Copy the lines below word for word, leaving out the pictures.
________________________________________
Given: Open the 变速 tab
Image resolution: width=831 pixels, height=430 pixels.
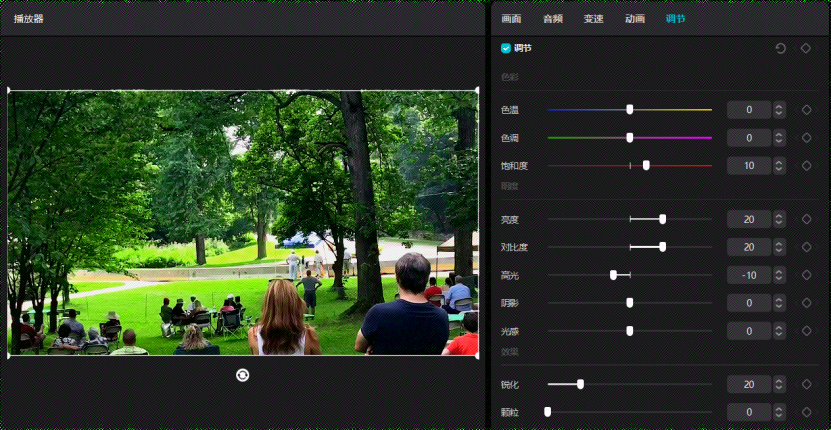Looking at the screenshot, I should pyautogui.click(x=594, y=19).
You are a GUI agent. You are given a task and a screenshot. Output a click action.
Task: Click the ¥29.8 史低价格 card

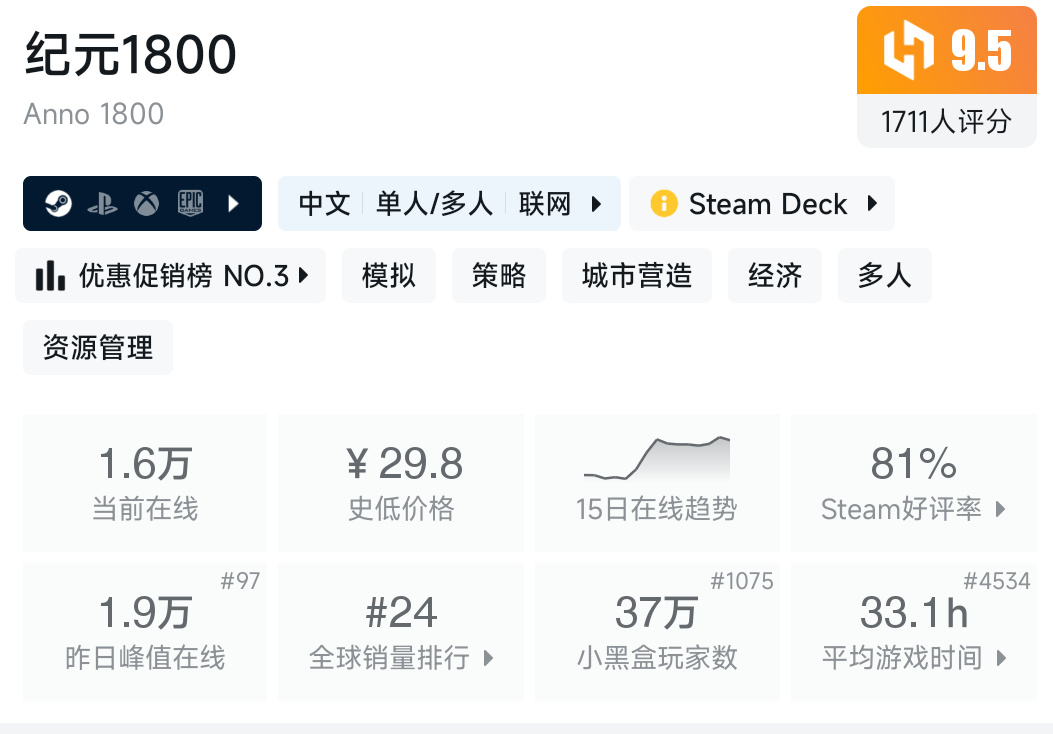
________________________________________
**Solution to the problem**.
Given: Open the 变速 tab
Image resolution: width=831 pixels, height=430 pixels.
Looking at the screenshot, I should pyautogui.click(x=594, y=19).
You are a GUI agent. You are given a task and a screenshot. Output a click action.
Task: Click the ¥29.8 史低价格 card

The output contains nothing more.